After a median follow-up of 44.6 months (95% CI, 33.8–69.3), 78.6% (n=88/112) of patients responded post-induction – of these, 72.3% (n=81) achieved a complete response (CR) and 6.3% (n=7) achieved a CR without platelet recovery. Minimal residual disease was evaluable in 46 patients; 52.2% (n=24) achieved a CR without minimal residual disease. Median EFS was 13.1 months (95% CI, 9.9–17.5); EFS by ELN risk group is shown in the Table. Median RFS was 17.5 months (95% CI, 12.6–35.6) and median OS was 49.8 months (95% CI, 21.8–not estimable; Figure). After a median period of 13.0 months (range, 3.0–33.0) following GO treatment, 31.5% (n=35/111) of patients received a hematopoietic stem cell transplant.

Older age predicted shorter OS (hazard ratio [HR] 1.1 [95% CI, 1.0–1.1]; p<0.001). Having an FLT3TKD mutation (HR 4.1 [95% CI, 1.4–12.4]; p=0.013) or adverse cytogenetic classification (HR 13.0 [95% CI, 2.3–73.8]; p=0.015) predicted shorter EFS. Having ECOG-PS ≥2 (HR 6.6 [95% CI, 1.8–24.5]; p=0.005) or adverse cytogenetic classification (HR 72.7 [95% CI, 7.6–699.1]; p=0.001) predicted shorter RFS.

AEs of interest were reported for 38.9% (n=44) of patients; 13.3% (n=15) were serious and 26.6% (n=30) were treatment-related (TRAE). The most common AEs were thrombocytopenia (21.2%; n=24), pyrexia (4.4%; n=5), and hepatic cytolysis (3.5%; n=4). AEs of special interest included persistent thrombocytopenia (15.9%; n=18), severe hemorrhage (5.3%; n=6), and veno-occlusive disease/sinusoidal obstruction syndrome (0.9%; n=1). Overall, 46.9% (n=53) patients died, with relapse or progressive disease accounting for 41.5% of deaths (n=22/53). Two (1.8%) patients died from TRAEs (laryngeal edema/pulmonary alveolar hemorrhage and hepatic cytolysis).

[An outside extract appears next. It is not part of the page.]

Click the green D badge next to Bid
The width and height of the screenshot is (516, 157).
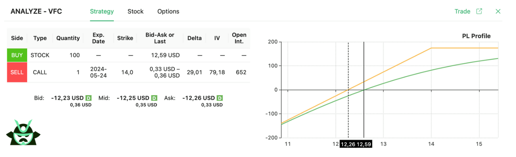pyautogui.click(x=89, y=98)
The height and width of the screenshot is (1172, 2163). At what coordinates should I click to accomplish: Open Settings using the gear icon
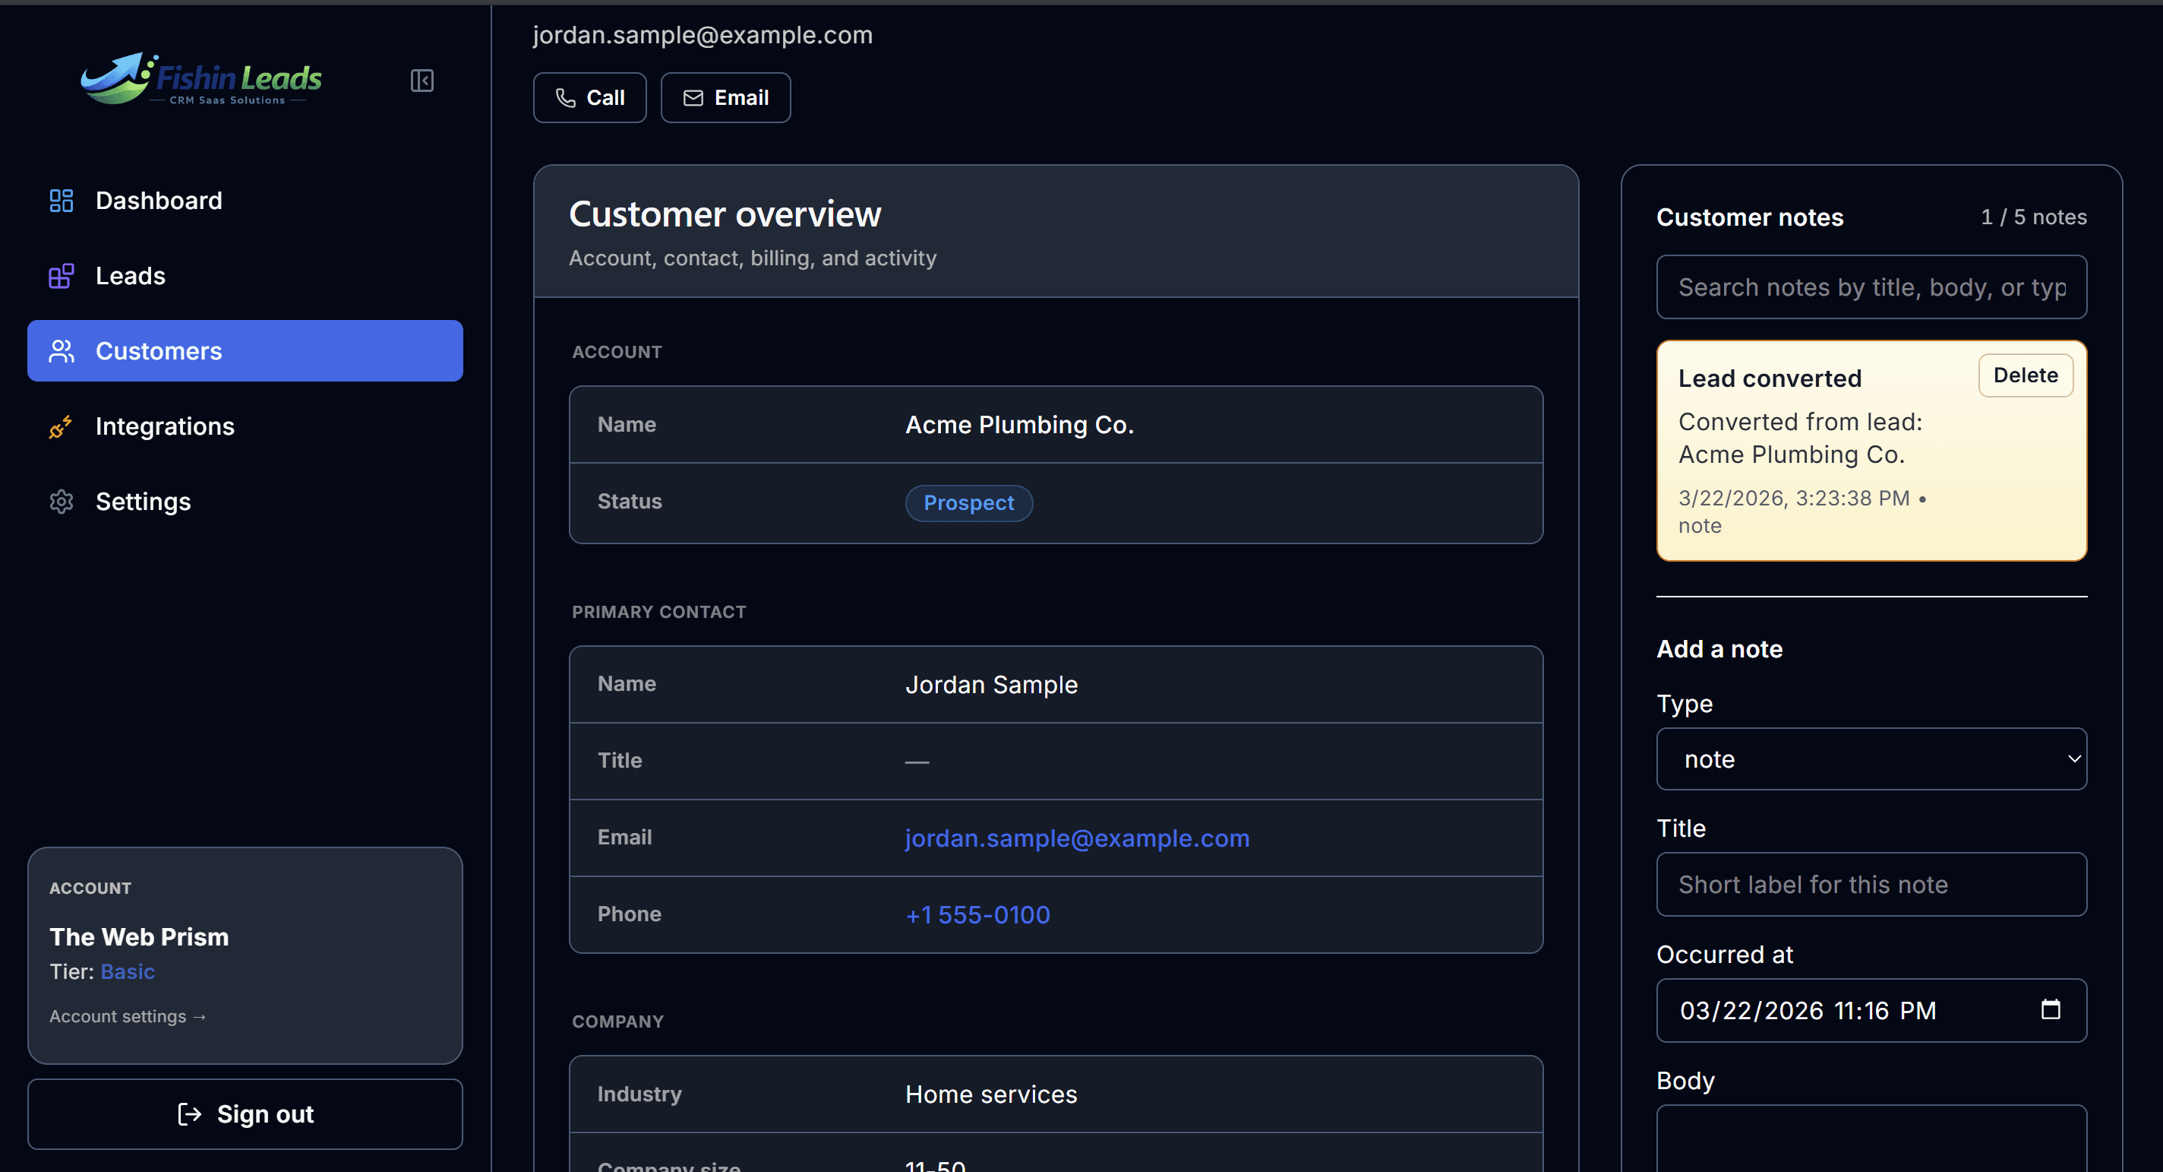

Conclusions: GO was predominantly administered according to its indication. Response rates were similar to those reported in the pivotal ALFA-0701 study. Median OS was longer in this study than in ALFA-0701 (49.8 vs 27.5 months), although median RFS and EFS were reduced. No new safety signals were reported. Overall, GO appears safe and effective in real-world practice when added to induction therapy for treating patients with de novo CD33-positive AML.

Disclosures: Lambert: AbbVie: Honoraria; Bristol Meyers Squibb: Honoraria; Gilead: Honoraria; Jazz Pharmaceuticals: Honoraria; Pfizer, Inc.: Honoraria. Raffoux: Celgene: Honoraria; AbbVie: Honoraria; Daiichi-Sankyo: Honoraria; Astellas: Honoraria; Pfizer, Inc.: Honoraria. Heiblig: Jazz Pharmaceuticals: Honoraria; AbbVie: Honoraria; Pfizer Inc.: Honoraria; Astellas: Honoraria; Servier: Honoraria. Gogat-Marchant: Pfizer Inc: Current Employment, Current equity holder in private company. Pautas: Bristol Meyers Squibb: Honoraria; AbbVie: Honoraria.